▼

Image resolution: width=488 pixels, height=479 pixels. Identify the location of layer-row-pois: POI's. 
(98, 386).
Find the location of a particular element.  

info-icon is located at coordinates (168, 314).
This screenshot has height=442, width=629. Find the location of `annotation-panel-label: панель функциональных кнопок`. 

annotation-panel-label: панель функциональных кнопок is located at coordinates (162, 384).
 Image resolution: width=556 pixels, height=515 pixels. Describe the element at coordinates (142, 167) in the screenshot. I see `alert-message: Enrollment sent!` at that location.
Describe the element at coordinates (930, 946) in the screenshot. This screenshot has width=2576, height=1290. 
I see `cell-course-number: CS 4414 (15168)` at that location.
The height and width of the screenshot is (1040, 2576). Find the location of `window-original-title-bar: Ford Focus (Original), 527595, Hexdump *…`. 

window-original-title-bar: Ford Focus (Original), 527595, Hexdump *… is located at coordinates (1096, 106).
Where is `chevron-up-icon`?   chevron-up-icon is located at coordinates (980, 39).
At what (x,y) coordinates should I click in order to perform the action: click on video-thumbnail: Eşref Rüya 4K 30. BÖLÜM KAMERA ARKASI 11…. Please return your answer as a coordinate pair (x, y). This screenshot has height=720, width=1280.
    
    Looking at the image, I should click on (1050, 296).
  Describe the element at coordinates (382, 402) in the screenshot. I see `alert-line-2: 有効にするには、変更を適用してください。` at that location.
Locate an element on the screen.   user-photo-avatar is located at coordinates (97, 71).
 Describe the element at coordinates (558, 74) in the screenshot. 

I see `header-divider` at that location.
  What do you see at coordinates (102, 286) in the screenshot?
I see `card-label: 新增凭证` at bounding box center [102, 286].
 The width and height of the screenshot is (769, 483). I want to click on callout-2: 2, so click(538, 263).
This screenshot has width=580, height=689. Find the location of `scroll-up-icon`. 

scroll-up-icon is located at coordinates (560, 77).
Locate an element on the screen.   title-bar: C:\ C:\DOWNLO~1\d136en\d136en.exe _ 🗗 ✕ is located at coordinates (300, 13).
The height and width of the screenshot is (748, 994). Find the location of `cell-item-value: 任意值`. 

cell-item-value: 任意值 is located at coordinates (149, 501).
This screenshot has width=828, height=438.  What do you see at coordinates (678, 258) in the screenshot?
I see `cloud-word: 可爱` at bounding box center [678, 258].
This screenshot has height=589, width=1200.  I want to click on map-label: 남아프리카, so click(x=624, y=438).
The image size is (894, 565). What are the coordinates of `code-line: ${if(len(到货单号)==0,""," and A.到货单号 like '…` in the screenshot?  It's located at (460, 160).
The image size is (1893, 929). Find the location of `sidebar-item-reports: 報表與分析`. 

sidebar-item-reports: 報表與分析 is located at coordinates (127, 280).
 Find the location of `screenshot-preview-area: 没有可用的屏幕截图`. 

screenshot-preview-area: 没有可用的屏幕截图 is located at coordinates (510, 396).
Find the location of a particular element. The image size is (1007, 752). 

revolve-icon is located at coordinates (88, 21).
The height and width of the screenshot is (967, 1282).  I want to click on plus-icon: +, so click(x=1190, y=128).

▲

▶ PROBLEM STATEMENT: Please give all the items again with "Find the location of" swapped for "Determine the position of" and everything else unchanged.

▶ ANSWER SPACE:
Image resolution: width=488 pixels, height=479 pixels. Identify the location of layer-row-pois: POI's. 
(98, 386).
Determine the position of a particular element.  

info-icon is located at coordinates (168, 314).
This screenshot has height=442, width=629. Determine the position of `annotation-panel-label: панель функциональных кнопок`. 

annotation-panel-label: панель функциональных кнопок is located at coordinates (162, 384).
 Image resolution: width=556 pixels, height=515 pixels. Describe the element at coordinates (142, 167) in the screenshot. I see `alert-message: Enrollment sent!` at that location.
Describe the element at coordinates (930, 946) in the screenshot. This screenshot has width=2576, height=1290. 
I see `cell-course-number: CS 4414 (15168)` at that location.
The height and width of the screenshot is (1040, 2576). Determine the position of `window-original-title-bar: Ford Focus (Original), 527595, Hexdump *…`. 

window-original-title-bar: Ford Focus (Original), 527595, Hexdump *… is located at coordinates (1096, 106).
Where is `chevron-up-icon`?   chevron-up-icon is located at coordinates (980, 39).
At what (x,y) coordinates should I click in order to perform the action: click on video-thumbnail: Eşref Rüya 4K 30. BÖLÜM KAMERA ARKASI 11…. Please return your answer as a coordinate pair (x, y). This screenshot has height=720, width=1280.
    
    Looking at the image, I should click on (1050, 296).
  Describe the element at coordinates (382, 402) in the screenshot. I see `alert-line-2: 有効にするには、変更を適用してください。` at that location.
Locate an element on the screen.   user-photo-avatar is located at coordinates (97, 71).
 Describe the element at coordinates (558, 74) in the screenshot. 

I see `header-divider` at that location.
  What do you see at coordinates (102, 286) in the screenshot?
I see `card-label: 新增凭证` at bounding box center [102, 286].
 The width and height of the screenshot is (769, 483). I want to click on callout-2: 2, so click(538, 263).
This screenshot has width=580, height=689. Determine the position of `scroll-up-icon`. 

scroll-up-icon is located at coordinates (560, 77).
Locate an element on the screen.   title-bar: C:\ C:\DOWNLO~1\d136en\d136en.exe _ 🗗 ✕ is located at coordinates (300, 13).
The height and width of the screenshot is (748, 994). Determine the position of `cell-item-value: 任意值`. 

cell-item-value: 任意值 is located at coordinates (149, 501).
This screenshot has width=828, height=438.  What do you see at coordinates (678, 258) in the screenshot?
I see `cloud-word: 可爱` at bounding box center [678, 258].
This screenshot has height=589, width=1200.  I want to click on map-label: 남아프리카, so click(x=624, y=438).
The image size is (894, 565). What are the coordinates of `code-line: ${if(len(到货单号)==0,""," and A.到货单号 like '…` in the screenshot?  It's located at (460, 160).
The image size is (1893, 929). Determine the position of `sidebar-item-reports: 報表與分析`. 

sidebar-item-reports: 報表與分析 is located at coordinates (127, 280).
 Determine the position of `screenshot-preview-area: 没有可用的屏幕截图`. 

screenshot-preview-area: 没有可用的屏幕截图 is located at coordinates (510, 396).
Determine the position of a particular element. The image size is (1007, 752). 

revolve-icon is located at coordinates (88, 21).
The height and width of the screenshot is (967, 1282).  I want to click on plus-icon: +, so click(x=1190, y=128).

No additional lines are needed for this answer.